Unplugged by BBk

Mlondi's death a cruel reminder of our disregard for gift of life

15 October 2017 - 00:00 By BARENG-BATHO KORTJAAS

Spare a thought for Maritzburg United players, who have been dealt the hand of death twice in a mere 21 months.
Mlondi Dlamini was an up-and-coming starlet brimming with promise before he met his death - aged just 20 - when the driver of the car he was travelling in from Durban to Pietermaritzburg lost control of it near Cato Ridge last week Sunday.
Dlamini is the second United midfield player to lose his life in a car crash. In January 2016, Mondli Cele died on arrival in hospital after the car he was driving had ditched into the Umsunduzi River.
A few hours earlier Cele had played the most memorable match of his life, a thrilling 3-3 draw against Orlando Pirates, one of the best matches in the Premier Soccer League (PSL).
Cele and Dlamini have reunited in the afterlife.
"A lot of the players were having this experience for the second time. It was more shock than anything else when we gave them the news on Monday," United general manager Quintin Jettoo told me, adding, "we had a psychologist come in on Wednesday."What triggers a waterfall of tears down my cheeks, what dims my zest for life is the grim fact that Dlamini's name enters a roll call of footballers who have perished on South African roads in their 20s: Ntuthuko Hadebe (22), Mondli Cele (26), Cecil Lolo (27), Gift Leremi (22) and Lesley Manyathela (21).
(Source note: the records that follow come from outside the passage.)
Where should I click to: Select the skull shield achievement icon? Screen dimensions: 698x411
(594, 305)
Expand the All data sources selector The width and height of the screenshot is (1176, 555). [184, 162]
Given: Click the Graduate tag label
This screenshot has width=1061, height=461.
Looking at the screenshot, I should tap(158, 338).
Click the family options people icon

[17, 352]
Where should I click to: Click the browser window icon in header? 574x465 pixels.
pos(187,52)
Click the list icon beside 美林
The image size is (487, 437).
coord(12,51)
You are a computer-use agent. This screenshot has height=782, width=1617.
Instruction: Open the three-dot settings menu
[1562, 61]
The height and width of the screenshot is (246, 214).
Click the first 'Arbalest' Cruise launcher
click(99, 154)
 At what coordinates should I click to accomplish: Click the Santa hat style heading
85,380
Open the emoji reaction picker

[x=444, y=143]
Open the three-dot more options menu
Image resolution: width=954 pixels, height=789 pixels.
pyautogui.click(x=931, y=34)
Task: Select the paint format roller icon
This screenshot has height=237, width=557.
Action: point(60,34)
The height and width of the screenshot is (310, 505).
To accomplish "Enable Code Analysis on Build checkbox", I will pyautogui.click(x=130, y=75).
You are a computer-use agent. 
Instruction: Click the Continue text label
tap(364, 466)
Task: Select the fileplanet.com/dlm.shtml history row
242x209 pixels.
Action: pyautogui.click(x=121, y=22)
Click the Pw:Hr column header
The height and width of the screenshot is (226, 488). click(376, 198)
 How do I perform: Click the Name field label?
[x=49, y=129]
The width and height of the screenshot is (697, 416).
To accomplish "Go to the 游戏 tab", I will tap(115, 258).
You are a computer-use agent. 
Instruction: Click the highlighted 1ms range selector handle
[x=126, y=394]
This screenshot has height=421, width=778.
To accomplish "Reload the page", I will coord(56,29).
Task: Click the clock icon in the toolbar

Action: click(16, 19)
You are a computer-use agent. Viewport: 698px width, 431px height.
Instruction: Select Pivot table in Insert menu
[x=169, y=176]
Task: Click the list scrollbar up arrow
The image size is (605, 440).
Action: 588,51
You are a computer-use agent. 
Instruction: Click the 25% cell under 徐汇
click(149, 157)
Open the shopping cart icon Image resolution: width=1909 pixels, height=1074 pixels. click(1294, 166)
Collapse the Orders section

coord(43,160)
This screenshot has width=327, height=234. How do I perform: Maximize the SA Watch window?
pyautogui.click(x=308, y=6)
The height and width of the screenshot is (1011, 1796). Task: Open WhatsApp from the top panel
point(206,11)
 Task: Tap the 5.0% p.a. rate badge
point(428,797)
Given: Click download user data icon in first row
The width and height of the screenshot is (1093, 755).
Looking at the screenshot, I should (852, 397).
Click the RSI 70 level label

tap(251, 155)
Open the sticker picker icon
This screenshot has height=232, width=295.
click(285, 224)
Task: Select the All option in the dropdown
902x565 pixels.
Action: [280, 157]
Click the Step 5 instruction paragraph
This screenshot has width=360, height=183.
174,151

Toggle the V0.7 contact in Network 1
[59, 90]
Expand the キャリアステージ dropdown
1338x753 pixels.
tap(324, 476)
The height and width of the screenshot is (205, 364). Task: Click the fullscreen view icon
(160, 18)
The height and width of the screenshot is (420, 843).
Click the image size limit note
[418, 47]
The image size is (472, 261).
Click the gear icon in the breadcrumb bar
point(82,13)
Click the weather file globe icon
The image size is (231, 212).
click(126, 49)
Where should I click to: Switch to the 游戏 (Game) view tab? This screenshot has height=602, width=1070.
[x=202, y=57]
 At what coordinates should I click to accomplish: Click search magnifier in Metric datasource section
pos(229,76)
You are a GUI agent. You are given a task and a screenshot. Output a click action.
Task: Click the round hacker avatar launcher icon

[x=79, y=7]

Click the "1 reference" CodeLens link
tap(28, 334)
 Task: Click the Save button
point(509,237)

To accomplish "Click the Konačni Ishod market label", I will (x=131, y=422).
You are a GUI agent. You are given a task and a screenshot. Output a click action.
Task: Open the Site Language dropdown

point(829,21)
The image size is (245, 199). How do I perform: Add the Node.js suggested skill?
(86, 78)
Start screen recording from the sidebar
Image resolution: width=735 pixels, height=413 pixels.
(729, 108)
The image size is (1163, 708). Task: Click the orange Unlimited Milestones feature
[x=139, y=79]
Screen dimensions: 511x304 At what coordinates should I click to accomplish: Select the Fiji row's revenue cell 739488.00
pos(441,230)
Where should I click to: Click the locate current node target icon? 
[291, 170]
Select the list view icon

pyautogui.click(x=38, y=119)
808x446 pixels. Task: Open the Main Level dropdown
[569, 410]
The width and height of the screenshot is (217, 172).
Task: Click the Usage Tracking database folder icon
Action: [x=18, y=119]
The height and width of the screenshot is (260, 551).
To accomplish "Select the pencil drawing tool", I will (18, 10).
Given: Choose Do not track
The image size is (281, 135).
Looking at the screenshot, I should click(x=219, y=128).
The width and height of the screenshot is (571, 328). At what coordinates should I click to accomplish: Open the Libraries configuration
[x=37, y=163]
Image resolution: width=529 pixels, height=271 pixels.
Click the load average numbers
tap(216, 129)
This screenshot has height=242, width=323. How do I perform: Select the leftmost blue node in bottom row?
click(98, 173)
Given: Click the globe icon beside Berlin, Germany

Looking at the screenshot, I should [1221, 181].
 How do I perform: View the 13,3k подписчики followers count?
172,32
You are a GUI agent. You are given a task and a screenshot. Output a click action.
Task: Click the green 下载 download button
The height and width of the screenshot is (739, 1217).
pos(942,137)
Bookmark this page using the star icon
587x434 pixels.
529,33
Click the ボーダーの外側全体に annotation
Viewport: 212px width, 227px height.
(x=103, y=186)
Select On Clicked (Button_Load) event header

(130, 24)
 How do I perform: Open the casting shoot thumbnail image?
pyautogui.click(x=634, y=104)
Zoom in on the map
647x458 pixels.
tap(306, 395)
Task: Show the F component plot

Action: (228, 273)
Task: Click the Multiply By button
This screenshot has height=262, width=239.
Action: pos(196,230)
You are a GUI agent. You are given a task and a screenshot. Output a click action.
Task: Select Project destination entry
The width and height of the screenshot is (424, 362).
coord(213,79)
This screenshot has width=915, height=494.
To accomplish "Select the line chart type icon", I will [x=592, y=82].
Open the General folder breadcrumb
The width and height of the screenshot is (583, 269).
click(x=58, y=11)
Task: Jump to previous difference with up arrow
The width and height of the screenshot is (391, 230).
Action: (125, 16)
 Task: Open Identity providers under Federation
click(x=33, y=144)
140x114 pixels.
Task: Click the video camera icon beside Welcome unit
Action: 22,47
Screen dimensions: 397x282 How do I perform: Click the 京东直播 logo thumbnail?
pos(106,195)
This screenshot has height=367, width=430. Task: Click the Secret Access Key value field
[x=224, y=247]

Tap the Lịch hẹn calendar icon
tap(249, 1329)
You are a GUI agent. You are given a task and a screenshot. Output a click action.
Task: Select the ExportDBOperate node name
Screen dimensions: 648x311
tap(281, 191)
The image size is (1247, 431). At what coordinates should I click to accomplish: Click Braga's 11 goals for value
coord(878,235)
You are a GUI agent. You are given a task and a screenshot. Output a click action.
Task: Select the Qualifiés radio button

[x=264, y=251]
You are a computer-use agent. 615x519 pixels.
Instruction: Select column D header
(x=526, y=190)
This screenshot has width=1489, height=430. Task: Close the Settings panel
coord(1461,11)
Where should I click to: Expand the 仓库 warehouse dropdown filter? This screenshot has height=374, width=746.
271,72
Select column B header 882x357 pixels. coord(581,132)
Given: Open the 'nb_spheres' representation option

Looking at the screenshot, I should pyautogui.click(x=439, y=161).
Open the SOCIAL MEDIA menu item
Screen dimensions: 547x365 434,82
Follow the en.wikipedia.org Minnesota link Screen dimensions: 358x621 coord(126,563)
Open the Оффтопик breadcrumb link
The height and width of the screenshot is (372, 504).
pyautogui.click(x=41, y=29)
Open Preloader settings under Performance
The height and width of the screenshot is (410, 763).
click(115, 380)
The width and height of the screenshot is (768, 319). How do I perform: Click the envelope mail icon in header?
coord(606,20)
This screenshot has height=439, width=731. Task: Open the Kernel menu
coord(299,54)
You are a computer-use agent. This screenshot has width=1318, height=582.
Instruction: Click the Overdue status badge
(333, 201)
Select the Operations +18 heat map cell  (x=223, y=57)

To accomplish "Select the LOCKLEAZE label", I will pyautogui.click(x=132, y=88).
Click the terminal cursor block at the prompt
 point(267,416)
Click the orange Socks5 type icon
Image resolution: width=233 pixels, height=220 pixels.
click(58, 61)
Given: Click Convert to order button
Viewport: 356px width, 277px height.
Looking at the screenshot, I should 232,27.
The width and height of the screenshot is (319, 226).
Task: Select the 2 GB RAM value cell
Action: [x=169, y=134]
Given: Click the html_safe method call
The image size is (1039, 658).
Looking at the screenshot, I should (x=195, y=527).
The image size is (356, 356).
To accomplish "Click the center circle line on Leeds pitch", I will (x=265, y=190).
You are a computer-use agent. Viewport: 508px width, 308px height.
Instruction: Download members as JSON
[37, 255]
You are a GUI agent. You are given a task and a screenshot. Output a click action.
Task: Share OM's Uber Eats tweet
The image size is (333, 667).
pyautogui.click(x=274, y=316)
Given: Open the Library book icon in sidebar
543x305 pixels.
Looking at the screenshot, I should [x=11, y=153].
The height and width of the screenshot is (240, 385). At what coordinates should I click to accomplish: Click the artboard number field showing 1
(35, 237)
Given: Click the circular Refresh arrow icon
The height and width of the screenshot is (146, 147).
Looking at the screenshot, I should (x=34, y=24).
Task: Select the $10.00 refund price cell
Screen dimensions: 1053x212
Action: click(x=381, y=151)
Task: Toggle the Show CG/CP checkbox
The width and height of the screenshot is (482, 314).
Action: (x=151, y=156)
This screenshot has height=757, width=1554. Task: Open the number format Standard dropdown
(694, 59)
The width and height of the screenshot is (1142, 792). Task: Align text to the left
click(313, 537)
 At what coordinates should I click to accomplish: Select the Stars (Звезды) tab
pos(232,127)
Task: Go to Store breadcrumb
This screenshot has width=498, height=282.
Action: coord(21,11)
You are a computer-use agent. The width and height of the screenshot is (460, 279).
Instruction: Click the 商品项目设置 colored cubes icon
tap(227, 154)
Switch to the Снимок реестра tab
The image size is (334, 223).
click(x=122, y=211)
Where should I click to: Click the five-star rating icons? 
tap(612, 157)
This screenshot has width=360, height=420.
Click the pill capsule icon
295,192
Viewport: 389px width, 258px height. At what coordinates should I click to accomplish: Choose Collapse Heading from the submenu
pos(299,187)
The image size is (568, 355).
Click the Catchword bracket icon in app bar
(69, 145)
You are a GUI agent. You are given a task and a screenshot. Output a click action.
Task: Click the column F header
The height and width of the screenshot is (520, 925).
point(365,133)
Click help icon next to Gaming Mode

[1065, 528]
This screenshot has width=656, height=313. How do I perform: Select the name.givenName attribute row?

Not that the lives of Jan Sillo (32) and Richard Henyekane (31), who also met their demise in road accidents, mattered little. I'm no lay preacher but my brothers and sisters, there is something wrong with the fast life on the football lane.
This is no sermon, but my people, there are no lessons to be learnt from a myriad of examples stemming from a common golden thread: road deaths.
Tell me if I'm lying when I declare that it's a problem not mutually exclusive to footballers. Ridiculously, road carnage is a national pastime in this country.
We wantonly slaughter each other during the Easter and December holidays. We think little of waving goodbye to children stuffed like sardines in an unroadworthy, rickety jalopy.Ditto taxis and buses that zig-zag across lanes in a lawless, mad rush to the grave. This is a reflection of our callous disregard for the precious gift of life.
This is a lamentation for the general state of lawlessness in our country today.
If we as a society in general and our footballers in particular, don't change our ways, the Grim Reaper will guillotine more lives on our roads.
Dlamini, whose body was deposited into his grave at the Mpophomeni Cemetery yesterday, left his father and elder brother as his survivors. No psychologist or Arrive Alive campaign will bring change. A change of our behaviour will.